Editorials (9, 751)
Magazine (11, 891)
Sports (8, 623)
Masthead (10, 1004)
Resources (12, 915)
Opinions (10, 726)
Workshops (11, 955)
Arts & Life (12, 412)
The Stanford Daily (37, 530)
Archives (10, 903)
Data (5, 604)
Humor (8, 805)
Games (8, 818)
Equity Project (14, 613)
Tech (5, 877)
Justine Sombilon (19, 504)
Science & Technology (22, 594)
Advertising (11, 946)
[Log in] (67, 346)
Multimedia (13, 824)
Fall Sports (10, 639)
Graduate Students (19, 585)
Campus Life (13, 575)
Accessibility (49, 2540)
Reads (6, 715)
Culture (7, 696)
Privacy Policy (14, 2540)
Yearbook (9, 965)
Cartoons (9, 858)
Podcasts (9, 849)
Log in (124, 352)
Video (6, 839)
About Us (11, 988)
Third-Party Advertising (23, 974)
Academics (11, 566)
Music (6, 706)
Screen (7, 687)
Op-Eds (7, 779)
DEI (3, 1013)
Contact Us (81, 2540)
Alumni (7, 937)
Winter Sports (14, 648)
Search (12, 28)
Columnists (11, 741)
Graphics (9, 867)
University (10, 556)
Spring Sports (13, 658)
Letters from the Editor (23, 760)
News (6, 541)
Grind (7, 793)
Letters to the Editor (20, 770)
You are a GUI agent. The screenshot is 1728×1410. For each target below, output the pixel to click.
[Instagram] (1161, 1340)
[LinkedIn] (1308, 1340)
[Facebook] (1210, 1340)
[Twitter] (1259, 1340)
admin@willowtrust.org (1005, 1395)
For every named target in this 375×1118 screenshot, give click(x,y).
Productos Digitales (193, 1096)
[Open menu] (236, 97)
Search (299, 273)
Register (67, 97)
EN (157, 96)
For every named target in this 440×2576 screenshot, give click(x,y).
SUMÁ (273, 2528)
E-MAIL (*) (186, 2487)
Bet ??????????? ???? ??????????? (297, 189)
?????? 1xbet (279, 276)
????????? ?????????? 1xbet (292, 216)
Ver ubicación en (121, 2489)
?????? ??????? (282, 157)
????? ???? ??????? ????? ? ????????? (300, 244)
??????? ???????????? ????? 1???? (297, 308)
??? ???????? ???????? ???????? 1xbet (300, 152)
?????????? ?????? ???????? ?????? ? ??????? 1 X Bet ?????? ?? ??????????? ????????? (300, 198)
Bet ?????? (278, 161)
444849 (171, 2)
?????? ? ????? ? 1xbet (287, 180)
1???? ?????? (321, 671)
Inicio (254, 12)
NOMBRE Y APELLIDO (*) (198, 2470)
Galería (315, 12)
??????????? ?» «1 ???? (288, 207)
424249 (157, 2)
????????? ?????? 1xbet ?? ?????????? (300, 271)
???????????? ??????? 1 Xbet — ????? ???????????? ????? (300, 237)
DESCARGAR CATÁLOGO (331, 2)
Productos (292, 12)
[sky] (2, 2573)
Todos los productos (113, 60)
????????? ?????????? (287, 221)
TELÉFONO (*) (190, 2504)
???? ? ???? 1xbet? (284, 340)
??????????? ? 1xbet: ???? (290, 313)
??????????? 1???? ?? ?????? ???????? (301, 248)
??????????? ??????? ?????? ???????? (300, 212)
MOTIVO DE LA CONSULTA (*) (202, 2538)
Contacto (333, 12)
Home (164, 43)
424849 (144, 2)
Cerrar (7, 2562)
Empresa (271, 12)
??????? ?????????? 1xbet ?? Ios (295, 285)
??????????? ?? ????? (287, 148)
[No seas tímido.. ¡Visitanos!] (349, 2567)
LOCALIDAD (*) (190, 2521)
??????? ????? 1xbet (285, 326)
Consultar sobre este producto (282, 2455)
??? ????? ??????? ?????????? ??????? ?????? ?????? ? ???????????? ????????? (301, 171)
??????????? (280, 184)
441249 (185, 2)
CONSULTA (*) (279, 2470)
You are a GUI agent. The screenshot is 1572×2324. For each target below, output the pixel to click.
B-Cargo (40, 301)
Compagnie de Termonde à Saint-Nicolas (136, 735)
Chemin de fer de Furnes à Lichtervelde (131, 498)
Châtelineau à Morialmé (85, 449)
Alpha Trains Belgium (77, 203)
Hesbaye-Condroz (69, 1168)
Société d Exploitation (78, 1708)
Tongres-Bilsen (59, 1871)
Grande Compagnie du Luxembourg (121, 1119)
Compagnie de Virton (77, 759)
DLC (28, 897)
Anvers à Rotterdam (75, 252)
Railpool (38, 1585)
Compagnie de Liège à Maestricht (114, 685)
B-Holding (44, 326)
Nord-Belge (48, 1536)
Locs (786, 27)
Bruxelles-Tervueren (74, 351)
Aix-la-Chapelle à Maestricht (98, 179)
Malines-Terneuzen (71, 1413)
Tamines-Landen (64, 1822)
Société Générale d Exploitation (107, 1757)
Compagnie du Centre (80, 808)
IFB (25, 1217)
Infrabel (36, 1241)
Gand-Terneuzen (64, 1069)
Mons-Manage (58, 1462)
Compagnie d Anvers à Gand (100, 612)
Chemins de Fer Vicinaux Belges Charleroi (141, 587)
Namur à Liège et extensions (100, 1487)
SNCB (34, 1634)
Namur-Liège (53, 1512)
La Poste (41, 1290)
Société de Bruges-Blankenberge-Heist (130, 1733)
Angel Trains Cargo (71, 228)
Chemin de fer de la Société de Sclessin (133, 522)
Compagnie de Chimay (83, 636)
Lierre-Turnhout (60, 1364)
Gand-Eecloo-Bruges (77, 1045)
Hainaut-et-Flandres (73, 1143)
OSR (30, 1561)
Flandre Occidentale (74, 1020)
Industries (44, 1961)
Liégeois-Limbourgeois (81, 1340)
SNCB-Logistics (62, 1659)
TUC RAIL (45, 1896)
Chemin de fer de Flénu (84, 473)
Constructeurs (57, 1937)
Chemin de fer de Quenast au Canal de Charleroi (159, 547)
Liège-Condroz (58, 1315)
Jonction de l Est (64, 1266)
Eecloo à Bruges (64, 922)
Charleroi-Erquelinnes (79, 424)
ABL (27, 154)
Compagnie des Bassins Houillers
--- --- ---
PROBLEM TO WORK ON:
In the listing above, find the line containing "B-Holding (44, 326)" and the line containing "Jonction de l Est (64, 1266)", then retype both and every line between them exactly, with nothing else.

COMPLETED TASK:
B-Holding (44, 326)
Nord-Belge (48, 1536)
Locs (786, 27)
Bruxelles-Tervueren (74, 351)
Aix-la-Chapelle à Maestricht (98, 179)
Malines-Terneuzen (71, 1413)
Tamines-Landen (64, 1822)
Société Générale d Exploitation (107, 1757)
Compagnie du Centre (80, 808)
IFB (25, 1217)
Infrabel (36, 1241)
Gand-Terneuzen (64, 1069)
Mons-Manage (58, 1462)
Compagnie d Anvers à Gand (100, 612)
Chemins de Fer Vicinaux Belges Charleroi (141, 587)
Namur à Liège et extensions (100, 1487)
SNCB (34, 1634)
Namur-Liège (53, 1512)
La Poste (41, 1290)
Société de Bruges-Blankenberge-Heist (130, 1733)
Angel Trains Cargo (71, 228)
Chemin de fer de la Société de Sclessin (133, 522)
Compagnie de Chimay (83, 636)
Lierre-Turnhout (60, 1364)
Gand-Eecloo-Bruges (77, 1045)
Hainaut-et-Flandres (73, 1143)
OSR (30, 1561)
Flandre Occidentale (74, 1020)
Industries (44, 1961)
Liégeois-Limbourgeois (81, 1340)
SNCB-Logistics (62, 1659)
TUC RAIL (45, 1896)
Chemin de fer de Flénu (84, 473)
Constructeurs (57, 1937)
Chemin de fer de Quenast au Canal de Charleroi (159, 547)
Liège-Condroz (58, 1315)
Jonction de l Est (64, 1266)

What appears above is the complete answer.